There is no better movie to close out the tumultuous, mind-bending year of 2016 than Miss Sloan. The film appears to be more than relevant, displaying the political warfare and cold reality that is the life of a Washington lobbyist, more specifically one who is against the NRA.
Actress Jessica Chastain (Zero Dark Thirty, The Help, and others) stars in the movie as the ruthless Elizabeth Sloan, who is notorious in her field and will stop at nothing to achieve her agenda. Winning is the name of the game for Sloan, whose character is given little background or in-depth information other than how her life revolves around her profession. Because of this, Sloan’s jarring and chilly actions continuously make her a fascinating character to watch, and this helps to focuse the film more on her character development, rather than the progression of a plot.
“I was struck by the harsh reality of life as a lobbyist. The movie almost shed a cautionary light,” said Alana Rosenthal ’17.

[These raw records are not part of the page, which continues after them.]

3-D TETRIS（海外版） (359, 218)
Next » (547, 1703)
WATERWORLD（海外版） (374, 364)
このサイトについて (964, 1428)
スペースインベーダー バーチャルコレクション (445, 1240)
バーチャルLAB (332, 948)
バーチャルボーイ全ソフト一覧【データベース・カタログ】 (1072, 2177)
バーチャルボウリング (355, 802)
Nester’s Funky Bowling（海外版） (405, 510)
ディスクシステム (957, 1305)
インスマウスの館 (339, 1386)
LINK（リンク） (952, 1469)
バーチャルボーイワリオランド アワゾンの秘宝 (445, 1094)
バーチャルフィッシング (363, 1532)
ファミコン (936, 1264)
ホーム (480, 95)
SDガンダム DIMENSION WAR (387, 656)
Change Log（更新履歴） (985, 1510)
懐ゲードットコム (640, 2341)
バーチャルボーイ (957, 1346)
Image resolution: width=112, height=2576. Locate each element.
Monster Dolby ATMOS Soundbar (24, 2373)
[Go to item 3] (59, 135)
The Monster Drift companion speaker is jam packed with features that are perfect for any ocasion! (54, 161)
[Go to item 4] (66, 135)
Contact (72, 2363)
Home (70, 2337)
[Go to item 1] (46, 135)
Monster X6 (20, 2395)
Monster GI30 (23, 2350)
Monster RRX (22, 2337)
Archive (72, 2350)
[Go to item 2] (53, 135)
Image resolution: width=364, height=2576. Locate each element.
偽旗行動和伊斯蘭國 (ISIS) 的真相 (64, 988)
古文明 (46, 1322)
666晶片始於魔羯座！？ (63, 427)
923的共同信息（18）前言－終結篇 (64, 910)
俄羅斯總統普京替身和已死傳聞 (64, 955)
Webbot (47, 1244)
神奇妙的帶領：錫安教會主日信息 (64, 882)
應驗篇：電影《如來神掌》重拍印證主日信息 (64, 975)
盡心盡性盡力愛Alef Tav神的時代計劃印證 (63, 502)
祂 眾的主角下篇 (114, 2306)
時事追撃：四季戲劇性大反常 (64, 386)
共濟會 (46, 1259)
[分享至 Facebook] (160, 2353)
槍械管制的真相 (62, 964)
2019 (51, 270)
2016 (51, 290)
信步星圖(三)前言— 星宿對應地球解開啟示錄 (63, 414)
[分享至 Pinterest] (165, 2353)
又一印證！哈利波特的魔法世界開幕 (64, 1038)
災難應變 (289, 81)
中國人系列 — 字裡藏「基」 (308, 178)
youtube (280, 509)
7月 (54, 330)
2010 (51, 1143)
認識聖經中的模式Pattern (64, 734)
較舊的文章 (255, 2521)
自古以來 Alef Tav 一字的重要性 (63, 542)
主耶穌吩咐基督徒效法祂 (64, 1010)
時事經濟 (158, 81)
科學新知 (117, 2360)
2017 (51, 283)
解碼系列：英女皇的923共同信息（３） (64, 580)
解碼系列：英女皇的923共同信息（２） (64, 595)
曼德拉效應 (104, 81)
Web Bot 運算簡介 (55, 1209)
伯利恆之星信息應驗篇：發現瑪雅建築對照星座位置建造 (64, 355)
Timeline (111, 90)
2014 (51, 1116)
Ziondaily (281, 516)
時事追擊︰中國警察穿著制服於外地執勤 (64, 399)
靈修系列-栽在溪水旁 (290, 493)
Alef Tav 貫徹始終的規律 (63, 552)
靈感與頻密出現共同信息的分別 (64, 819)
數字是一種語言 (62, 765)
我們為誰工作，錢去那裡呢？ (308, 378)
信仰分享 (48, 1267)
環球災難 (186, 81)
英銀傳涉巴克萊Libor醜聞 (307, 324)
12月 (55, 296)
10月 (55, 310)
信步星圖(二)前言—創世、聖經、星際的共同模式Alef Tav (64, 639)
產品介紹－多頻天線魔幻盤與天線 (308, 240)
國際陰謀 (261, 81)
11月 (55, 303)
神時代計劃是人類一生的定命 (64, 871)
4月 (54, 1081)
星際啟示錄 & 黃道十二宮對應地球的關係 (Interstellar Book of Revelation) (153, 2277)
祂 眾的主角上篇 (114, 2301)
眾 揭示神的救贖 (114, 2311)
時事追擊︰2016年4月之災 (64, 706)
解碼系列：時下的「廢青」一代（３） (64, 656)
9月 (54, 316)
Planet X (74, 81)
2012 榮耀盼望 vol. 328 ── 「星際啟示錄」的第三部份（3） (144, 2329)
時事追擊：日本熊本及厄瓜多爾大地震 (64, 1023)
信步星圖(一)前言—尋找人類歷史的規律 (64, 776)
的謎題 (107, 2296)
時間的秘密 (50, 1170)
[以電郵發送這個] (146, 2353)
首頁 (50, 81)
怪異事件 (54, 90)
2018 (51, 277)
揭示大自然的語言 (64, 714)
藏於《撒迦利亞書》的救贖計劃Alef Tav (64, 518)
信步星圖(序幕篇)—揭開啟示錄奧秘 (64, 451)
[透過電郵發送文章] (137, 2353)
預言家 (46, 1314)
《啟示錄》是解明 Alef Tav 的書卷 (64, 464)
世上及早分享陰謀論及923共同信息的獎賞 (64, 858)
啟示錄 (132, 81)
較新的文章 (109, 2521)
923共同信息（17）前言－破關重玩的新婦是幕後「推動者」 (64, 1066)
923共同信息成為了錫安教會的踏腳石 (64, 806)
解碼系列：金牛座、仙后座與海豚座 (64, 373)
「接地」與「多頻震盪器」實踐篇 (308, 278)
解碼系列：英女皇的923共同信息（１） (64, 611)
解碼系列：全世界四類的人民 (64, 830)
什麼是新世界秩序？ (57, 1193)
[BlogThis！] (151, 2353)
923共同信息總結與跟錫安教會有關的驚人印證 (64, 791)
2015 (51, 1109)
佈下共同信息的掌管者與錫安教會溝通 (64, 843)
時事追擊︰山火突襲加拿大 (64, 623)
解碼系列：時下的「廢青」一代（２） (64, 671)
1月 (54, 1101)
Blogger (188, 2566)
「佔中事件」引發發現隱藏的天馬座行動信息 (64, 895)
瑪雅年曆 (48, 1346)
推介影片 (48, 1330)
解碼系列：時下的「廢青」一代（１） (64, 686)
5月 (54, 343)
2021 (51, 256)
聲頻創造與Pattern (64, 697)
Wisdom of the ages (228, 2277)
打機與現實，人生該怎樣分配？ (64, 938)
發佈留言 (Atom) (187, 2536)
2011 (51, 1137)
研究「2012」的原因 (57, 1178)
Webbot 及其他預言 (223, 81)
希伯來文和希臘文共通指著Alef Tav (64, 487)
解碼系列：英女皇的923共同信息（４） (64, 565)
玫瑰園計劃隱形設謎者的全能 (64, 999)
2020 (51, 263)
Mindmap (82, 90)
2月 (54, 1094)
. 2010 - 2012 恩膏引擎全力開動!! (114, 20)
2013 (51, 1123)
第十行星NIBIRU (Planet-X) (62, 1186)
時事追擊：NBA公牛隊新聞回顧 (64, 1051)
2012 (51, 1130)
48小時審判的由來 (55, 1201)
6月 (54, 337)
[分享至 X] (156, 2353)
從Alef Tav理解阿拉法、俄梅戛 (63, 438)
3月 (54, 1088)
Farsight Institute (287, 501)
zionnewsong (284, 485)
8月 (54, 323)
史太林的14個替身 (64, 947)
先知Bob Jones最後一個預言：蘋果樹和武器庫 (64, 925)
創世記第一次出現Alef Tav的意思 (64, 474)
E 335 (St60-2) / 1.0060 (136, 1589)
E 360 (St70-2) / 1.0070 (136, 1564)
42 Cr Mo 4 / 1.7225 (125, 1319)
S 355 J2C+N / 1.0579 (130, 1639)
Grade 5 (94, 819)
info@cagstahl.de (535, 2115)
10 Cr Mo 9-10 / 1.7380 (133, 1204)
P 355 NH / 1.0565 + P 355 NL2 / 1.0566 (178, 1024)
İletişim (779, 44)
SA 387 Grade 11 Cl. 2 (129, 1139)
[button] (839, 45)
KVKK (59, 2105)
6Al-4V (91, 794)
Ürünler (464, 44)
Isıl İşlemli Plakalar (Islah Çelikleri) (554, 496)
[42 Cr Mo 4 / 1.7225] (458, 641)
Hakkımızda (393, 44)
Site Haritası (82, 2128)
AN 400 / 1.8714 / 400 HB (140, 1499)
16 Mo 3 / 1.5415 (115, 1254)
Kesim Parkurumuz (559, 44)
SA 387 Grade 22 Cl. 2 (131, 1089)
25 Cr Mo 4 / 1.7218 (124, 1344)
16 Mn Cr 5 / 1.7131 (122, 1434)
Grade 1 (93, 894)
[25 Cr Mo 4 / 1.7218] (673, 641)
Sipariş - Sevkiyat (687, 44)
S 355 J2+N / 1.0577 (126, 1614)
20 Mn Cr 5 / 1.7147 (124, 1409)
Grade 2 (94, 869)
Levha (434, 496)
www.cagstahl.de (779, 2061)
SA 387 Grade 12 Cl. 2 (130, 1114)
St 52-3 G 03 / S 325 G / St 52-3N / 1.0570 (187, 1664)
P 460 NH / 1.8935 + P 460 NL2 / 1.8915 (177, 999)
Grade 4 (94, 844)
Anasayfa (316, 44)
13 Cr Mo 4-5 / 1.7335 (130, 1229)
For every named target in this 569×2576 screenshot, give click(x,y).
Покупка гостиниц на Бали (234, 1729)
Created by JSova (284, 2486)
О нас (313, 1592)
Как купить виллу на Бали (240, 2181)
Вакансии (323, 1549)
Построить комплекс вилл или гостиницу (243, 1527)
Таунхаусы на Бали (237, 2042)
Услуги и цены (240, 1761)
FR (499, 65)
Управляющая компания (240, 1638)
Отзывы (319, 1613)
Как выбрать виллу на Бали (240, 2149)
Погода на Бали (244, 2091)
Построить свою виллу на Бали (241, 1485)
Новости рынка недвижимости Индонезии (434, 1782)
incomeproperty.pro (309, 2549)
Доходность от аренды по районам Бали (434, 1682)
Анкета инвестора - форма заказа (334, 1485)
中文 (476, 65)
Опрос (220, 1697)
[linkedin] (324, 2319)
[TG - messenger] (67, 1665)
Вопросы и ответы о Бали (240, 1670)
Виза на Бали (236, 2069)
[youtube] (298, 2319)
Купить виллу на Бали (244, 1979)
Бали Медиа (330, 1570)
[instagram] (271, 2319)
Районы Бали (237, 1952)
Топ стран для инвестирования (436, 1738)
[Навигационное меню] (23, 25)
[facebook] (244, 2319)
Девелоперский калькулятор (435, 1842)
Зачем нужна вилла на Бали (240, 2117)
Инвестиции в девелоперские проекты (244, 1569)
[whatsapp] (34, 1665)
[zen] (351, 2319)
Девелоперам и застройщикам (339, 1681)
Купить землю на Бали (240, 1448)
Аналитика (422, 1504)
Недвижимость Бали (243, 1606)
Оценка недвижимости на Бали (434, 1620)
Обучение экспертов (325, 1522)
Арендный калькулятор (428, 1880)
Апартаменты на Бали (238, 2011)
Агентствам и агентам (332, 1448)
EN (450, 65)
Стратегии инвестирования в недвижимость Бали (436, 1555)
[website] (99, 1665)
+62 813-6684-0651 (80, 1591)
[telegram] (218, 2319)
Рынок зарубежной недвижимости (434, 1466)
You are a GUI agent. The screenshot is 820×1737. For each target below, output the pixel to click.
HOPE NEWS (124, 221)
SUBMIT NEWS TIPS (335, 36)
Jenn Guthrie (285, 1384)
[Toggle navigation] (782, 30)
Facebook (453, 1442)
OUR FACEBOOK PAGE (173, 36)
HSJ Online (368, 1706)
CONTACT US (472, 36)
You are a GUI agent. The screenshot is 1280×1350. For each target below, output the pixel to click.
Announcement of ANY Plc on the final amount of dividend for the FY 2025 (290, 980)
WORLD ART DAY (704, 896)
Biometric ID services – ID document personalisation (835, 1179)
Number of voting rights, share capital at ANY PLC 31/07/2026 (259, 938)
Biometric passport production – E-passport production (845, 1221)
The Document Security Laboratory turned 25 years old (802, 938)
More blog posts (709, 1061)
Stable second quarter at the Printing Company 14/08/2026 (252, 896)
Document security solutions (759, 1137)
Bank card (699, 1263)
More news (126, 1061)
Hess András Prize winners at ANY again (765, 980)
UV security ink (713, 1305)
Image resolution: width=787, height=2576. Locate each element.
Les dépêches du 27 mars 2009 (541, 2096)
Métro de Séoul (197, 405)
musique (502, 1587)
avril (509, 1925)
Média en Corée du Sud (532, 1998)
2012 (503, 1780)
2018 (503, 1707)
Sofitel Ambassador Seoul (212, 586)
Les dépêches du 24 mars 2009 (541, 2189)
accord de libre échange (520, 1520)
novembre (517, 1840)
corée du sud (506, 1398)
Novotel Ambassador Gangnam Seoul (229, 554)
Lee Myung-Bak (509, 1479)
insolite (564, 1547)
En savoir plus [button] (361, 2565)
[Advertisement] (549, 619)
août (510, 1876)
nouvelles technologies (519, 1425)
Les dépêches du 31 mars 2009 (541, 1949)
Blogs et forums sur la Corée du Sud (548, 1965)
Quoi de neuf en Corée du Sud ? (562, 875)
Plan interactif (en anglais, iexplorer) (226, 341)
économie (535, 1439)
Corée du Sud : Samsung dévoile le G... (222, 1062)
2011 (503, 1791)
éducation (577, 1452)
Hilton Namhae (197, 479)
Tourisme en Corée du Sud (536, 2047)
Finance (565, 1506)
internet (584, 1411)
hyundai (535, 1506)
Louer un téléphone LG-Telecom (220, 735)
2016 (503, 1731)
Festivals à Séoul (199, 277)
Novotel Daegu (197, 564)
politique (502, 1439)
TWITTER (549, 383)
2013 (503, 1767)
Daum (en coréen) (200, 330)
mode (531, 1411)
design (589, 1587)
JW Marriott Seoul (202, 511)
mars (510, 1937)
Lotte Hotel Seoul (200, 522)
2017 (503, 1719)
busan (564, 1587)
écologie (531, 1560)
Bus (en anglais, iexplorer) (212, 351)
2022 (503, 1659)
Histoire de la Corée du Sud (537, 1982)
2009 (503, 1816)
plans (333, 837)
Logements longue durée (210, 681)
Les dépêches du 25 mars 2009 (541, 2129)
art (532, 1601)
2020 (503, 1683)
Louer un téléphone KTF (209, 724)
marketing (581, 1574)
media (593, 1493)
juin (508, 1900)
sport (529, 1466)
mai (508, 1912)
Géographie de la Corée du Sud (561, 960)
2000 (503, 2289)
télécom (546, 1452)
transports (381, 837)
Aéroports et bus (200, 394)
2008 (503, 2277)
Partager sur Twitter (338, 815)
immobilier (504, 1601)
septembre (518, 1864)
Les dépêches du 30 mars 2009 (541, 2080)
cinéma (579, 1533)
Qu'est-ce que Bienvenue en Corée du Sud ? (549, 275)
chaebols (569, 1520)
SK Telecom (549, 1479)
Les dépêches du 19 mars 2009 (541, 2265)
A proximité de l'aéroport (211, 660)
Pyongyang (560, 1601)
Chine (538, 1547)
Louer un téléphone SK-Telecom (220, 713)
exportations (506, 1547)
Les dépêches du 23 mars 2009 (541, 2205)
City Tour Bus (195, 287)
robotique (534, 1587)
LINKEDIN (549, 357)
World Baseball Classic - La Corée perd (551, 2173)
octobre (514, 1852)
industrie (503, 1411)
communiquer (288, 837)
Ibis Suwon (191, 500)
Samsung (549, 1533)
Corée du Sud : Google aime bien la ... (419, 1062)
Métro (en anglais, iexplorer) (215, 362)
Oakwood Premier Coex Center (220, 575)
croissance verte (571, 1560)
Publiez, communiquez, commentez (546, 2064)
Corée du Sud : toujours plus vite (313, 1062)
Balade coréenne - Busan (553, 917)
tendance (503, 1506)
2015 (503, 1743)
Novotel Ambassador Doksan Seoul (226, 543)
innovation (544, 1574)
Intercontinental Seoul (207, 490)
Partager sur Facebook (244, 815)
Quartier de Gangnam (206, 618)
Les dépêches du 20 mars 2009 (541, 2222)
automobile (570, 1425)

The conflict in the film begins when Sloan and her associates are approached by a pro-gun organization that request to hire her to fight against a regulation law. Much to the anger of her boss, Sloan refuses and proceeds to quit her firm and join the other side. This is one of the only instances where Sloan’s political affiliation is revealed; not much else is told other than her being in favor of background checks. To watch Sloan at work is gripping, although the movie’s dialogue seems to disrupt its sequence a bit.
The screenplay is written by Jonathan Perera, who consistently opts for shorter and more synthesized lines. These fit with the swift and cold mood of the film, but may also come across as choppy. Sloan develops few relationships with other characters involved in the movie; she essentially has no personal life and watches her colleagues become exploited and ruined in the process. The idea that winning is more important to her than the issues at hand is pressed heavily, making it difficult to watch for anyone in search of a film that evokes empathy.
Ultimately, Miss Sloan exhibits both strengths and weaknesses, but there is nothing in it that makes it specifically soar above the rest. Chastain’s acting is solid, and her character is a force who is able to hook an audience.However, it does not seem like the movie accomplished everything it set out to do, and it definitely lacked in versatility. That being said, the disturbing political sphere the film portrays is one that will definitely resonate with most people who watch it. Many of my classmates agreed. “I was struck by the harsh reality of life as a lobbyist. The movie almost shed a cautionary light,” said Alana Rosenthal ’17.
Considering the events of 2016, even fictional political dramas can seem more normal than what’s going on in real life.